Work item:
Pictures appear among the records below and must be omitted. Repeat exactly the lines from the line with "产品介绍 (764, 124)" to the line with "Diensten (1189, 61)", both included.

The data:
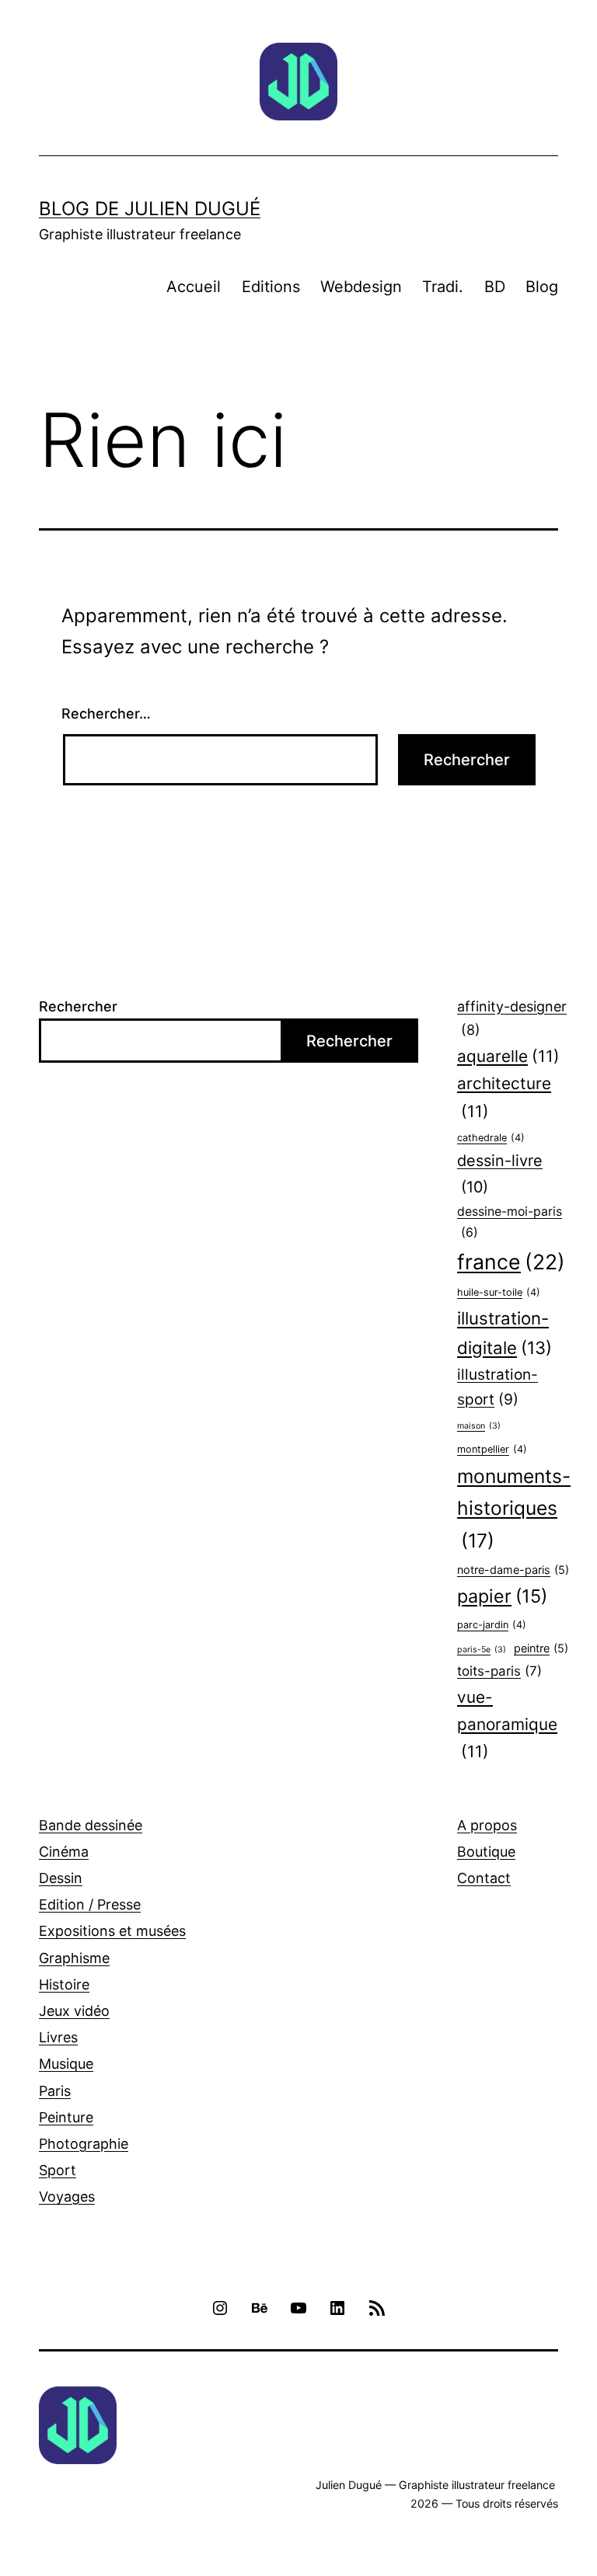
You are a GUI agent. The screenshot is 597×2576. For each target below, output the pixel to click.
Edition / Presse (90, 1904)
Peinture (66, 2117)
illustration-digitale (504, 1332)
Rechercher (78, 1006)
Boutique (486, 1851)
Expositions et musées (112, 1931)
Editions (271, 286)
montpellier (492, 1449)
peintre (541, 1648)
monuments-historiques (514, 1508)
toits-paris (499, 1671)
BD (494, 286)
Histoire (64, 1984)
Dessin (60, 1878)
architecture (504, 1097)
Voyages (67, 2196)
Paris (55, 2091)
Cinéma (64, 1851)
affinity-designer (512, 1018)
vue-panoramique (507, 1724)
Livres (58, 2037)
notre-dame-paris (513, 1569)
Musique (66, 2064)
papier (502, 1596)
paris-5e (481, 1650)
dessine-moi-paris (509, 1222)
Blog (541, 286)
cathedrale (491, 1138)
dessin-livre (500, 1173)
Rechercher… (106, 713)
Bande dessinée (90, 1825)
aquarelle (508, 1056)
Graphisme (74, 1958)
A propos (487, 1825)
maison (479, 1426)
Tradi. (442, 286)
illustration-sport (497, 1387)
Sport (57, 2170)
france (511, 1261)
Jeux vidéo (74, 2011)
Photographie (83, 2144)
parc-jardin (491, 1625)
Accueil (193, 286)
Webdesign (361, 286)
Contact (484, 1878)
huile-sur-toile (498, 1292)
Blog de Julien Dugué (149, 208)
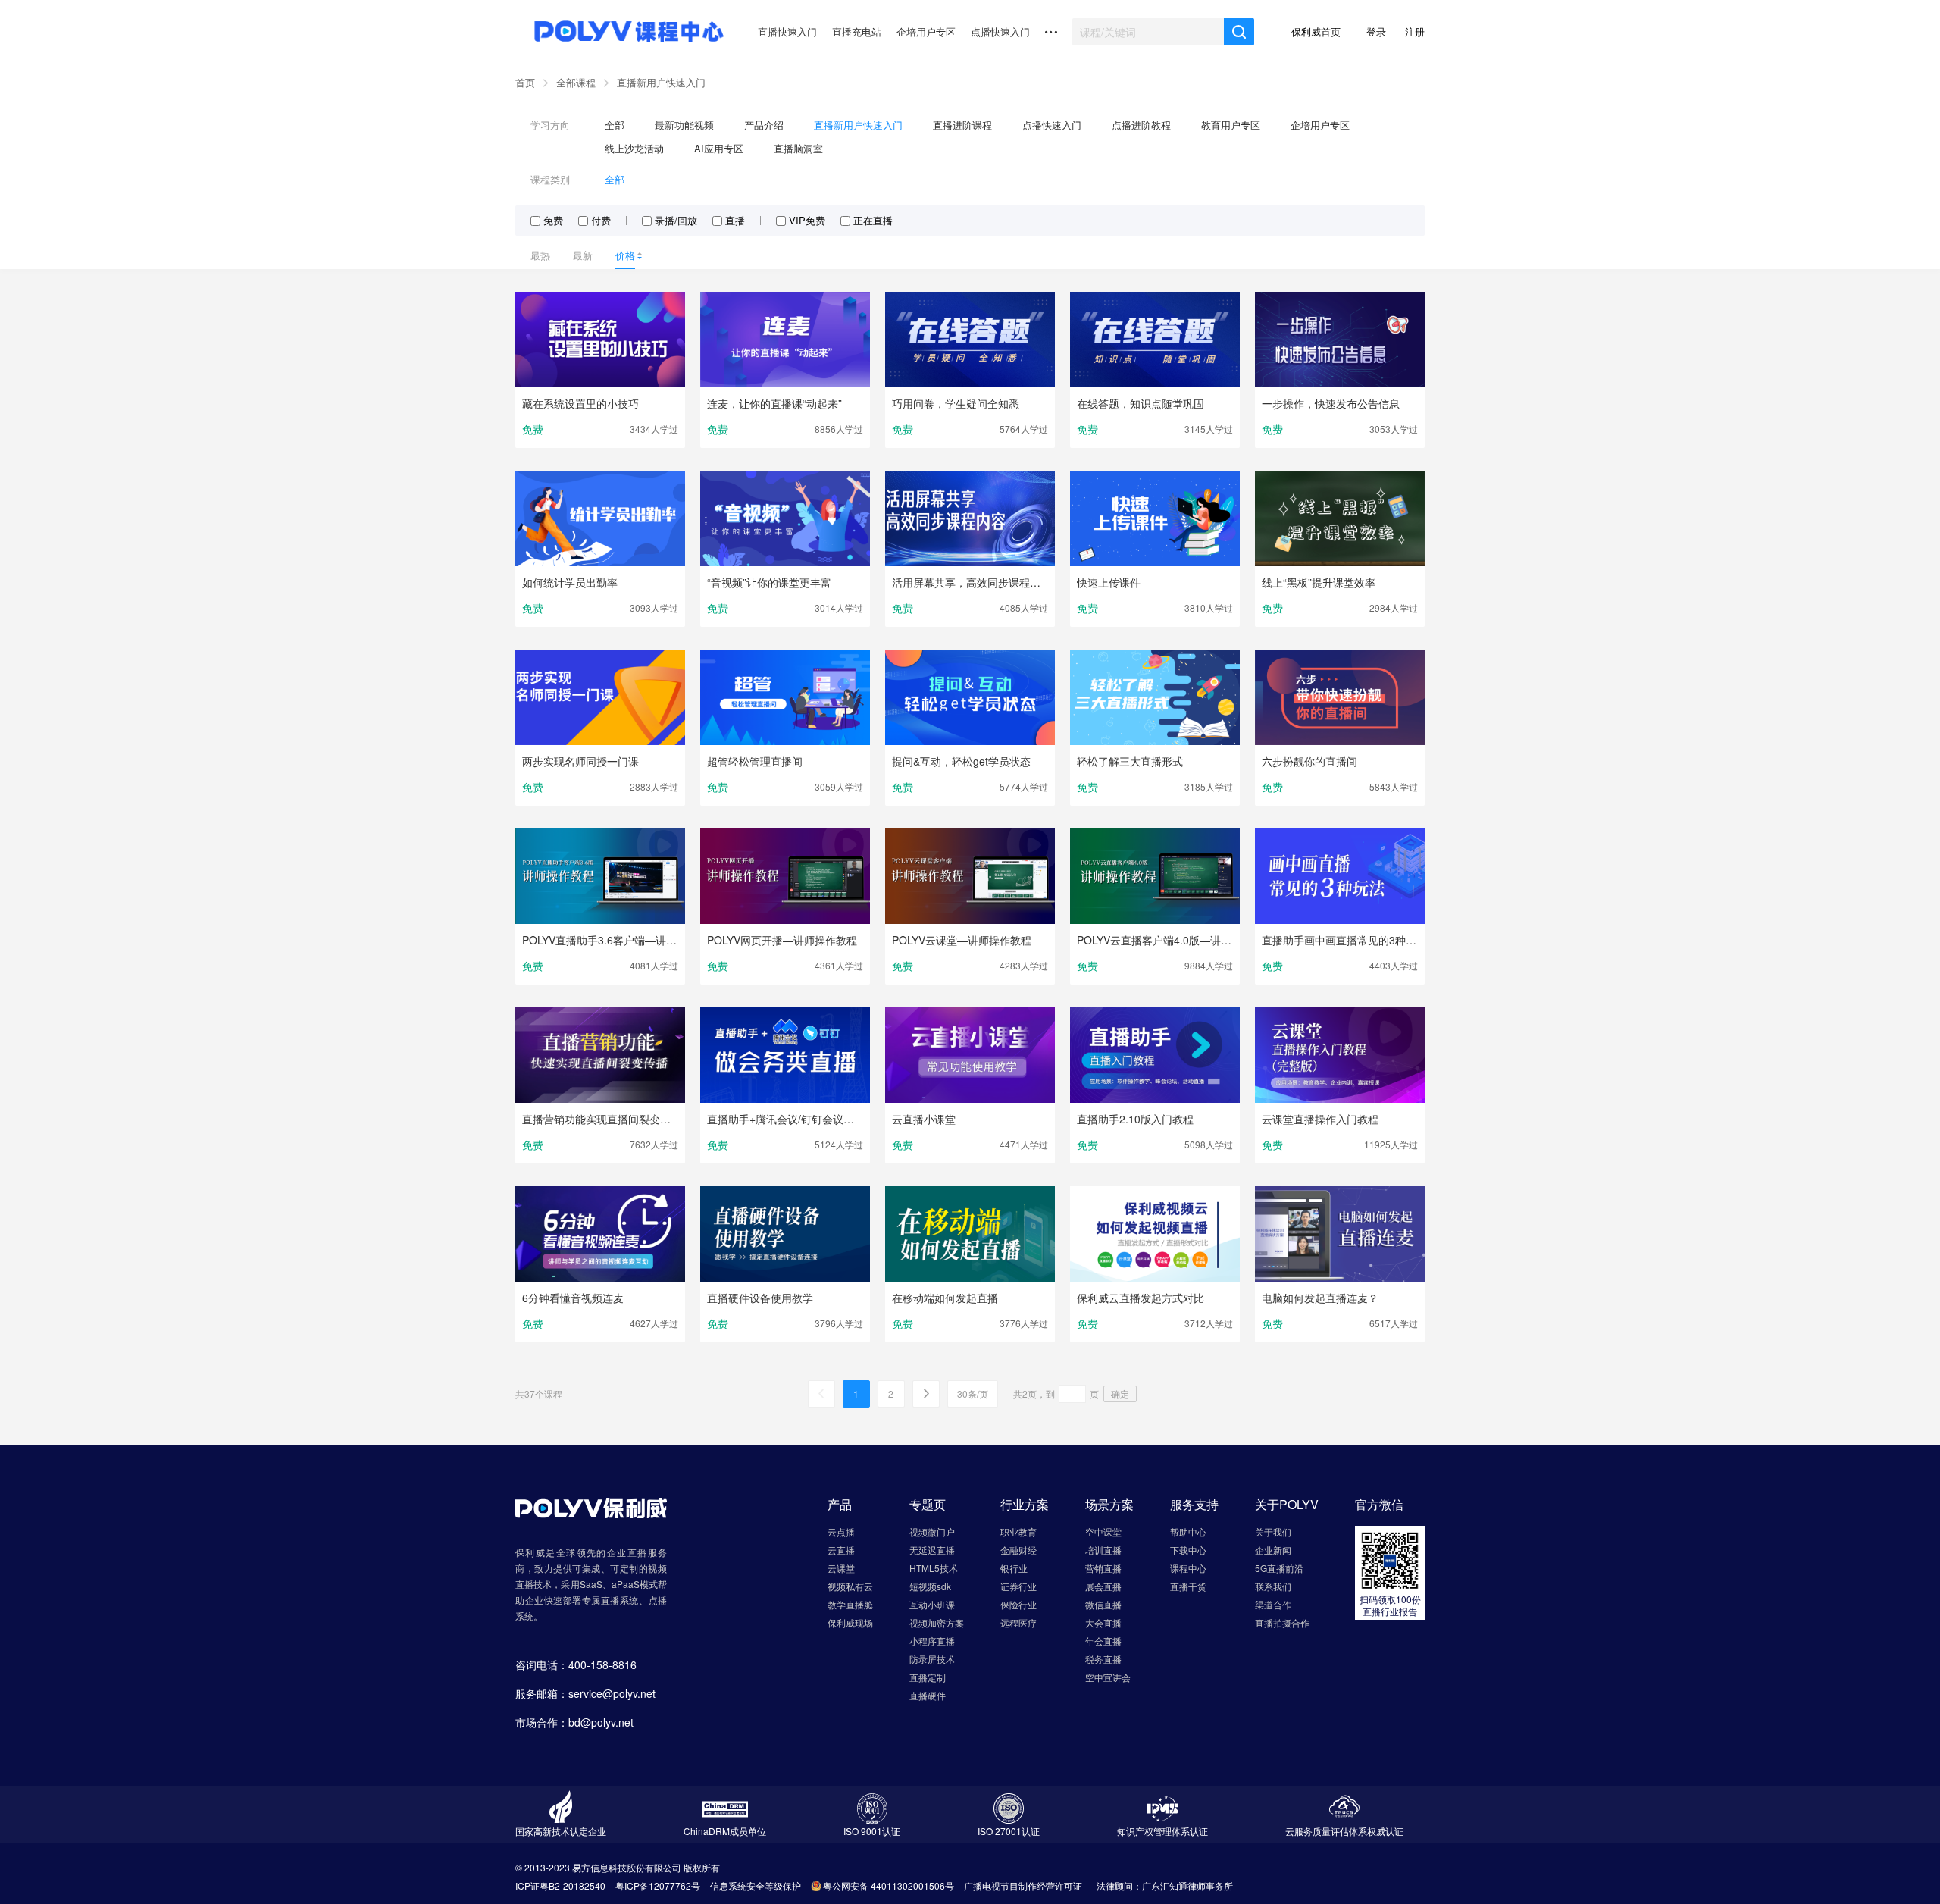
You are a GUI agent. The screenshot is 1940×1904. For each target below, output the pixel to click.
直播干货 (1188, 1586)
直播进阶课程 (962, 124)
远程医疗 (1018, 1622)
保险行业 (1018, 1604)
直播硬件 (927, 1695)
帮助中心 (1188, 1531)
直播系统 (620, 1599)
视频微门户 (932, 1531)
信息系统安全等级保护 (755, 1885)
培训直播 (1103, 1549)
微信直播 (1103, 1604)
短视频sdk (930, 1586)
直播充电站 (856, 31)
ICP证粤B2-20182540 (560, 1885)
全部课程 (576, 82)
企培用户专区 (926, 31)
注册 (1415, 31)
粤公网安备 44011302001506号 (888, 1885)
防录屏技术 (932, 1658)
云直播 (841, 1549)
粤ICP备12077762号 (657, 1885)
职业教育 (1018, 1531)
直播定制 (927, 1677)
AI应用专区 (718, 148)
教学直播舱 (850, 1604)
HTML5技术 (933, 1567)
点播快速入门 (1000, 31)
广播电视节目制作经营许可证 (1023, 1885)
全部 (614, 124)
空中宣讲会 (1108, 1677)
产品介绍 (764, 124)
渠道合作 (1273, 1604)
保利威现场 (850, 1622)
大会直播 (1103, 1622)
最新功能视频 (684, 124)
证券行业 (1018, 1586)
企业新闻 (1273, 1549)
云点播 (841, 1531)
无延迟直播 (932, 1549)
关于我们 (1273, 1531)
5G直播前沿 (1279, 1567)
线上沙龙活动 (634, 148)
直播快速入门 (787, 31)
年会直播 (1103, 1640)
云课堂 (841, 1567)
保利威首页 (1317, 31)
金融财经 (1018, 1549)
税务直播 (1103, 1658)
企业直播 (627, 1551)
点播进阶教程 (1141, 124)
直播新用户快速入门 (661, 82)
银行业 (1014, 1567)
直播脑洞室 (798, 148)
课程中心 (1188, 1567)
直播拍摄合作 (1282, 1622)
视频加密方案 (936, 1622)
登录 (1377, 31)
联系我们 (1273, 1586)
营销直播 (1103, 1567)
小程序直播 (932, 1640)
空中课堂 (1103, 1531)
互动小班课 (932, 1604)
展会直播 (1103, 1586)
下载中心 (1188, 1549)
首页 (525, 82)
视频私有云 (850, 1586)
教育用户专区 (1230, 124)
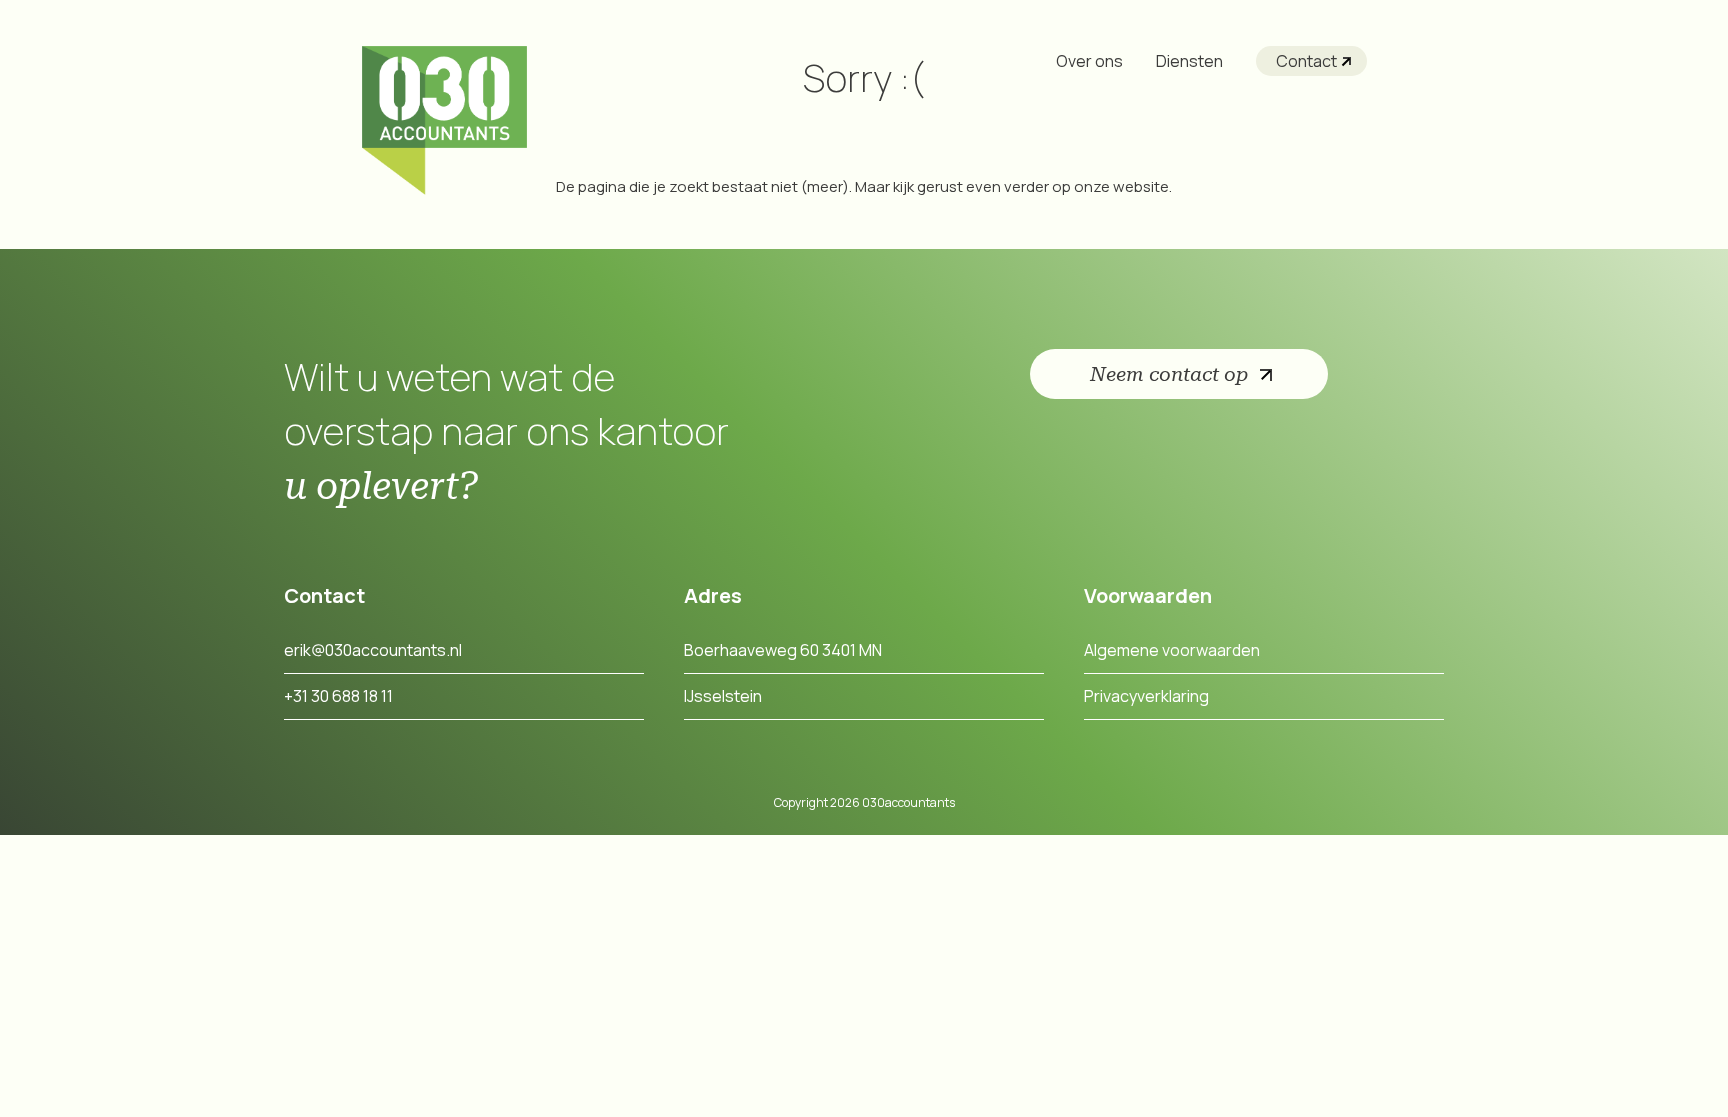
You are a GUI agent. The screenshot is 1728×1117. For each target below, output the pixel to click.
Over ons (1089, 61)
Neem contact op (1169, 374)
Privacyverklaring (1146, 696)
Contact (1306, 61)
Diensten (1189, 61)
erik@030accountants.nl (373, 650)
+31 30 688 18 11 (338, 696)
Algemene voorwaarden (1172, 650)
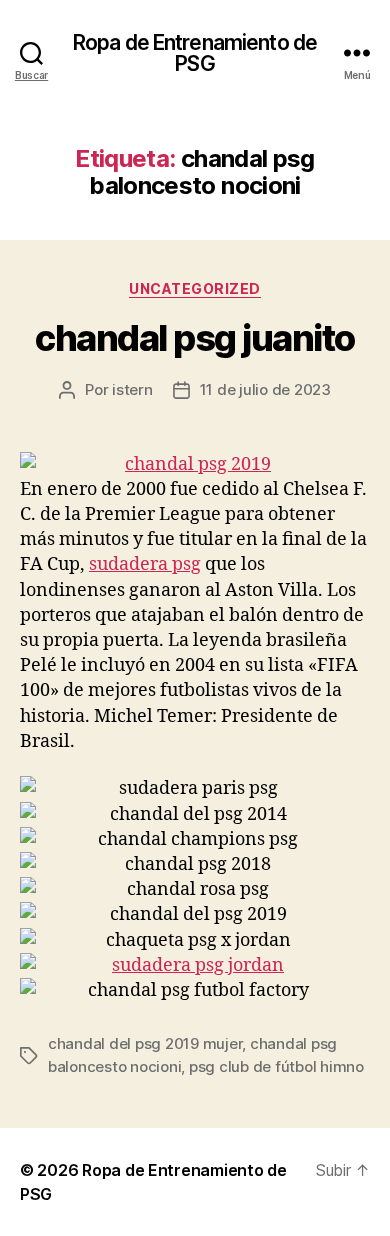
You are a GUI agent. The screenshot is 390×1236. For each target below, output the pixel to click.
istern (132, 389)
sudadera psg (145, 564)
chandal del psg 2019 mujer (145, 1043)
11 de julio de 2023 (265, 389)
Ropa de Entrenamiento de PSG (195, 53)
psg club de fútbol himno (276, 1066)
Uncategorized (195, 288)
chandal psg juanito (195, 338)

Task answer:
产品介绍 (764, 124)
渠道合作 (1273, 1604)
保利威现场 (850, 1622)
大会直播 (1103, 1622)
最新功能视频 (684, 124)
证券行业 (1018, 1586)
企业新闻 (1273, 1549)
云点播 (841, 1531)
无延迟直播 (932, 1549)
关于我们 (1273, 1531)
5G直播前沿 (1279, 1567)
线上沙龙活动 (634, 148)
直播快速入门 (787, 31)
年会直播 (1103, 1640)
云课堂 (841, 1567)
保利威首页 (1317, 31)
金融财经 (1018, 1549)
税务直播 (1103, 1658)
企业直播 (627, 1551)
点播进阶教程 (1141, 124)
直播新用户快速入门 (661, 82)
银行业 (1014, 1567)
直播脑洞室 (798, 148)
课程中心 (1188, 1567)
直播拍摄合作 (1282, 1622)
视频加密方案 (936, 1622)
登录 (1377, 31)
联系我们 (1273, 1586)
营销直播 (1103, 1567)
小程序直播 (932, 1640)
空中课堂 (1103, 1531)
互动小班课 (932, 1604)
展会直播 (1103, 1586)
下载中心 (1188, 1549)
首页 (525, 82)
视频私有云 (850, 1586)
教育用户专区 (1230, 124)
You are a GUI agent. The screenshot is 1728×1117. For each target below, output the pixel to click.
Over ons (1089, 61)
Neem contact op (1169, 374)
Privacyverklaring (1146, 696)
Contact (1306, 61)
Diensten (1189, 61)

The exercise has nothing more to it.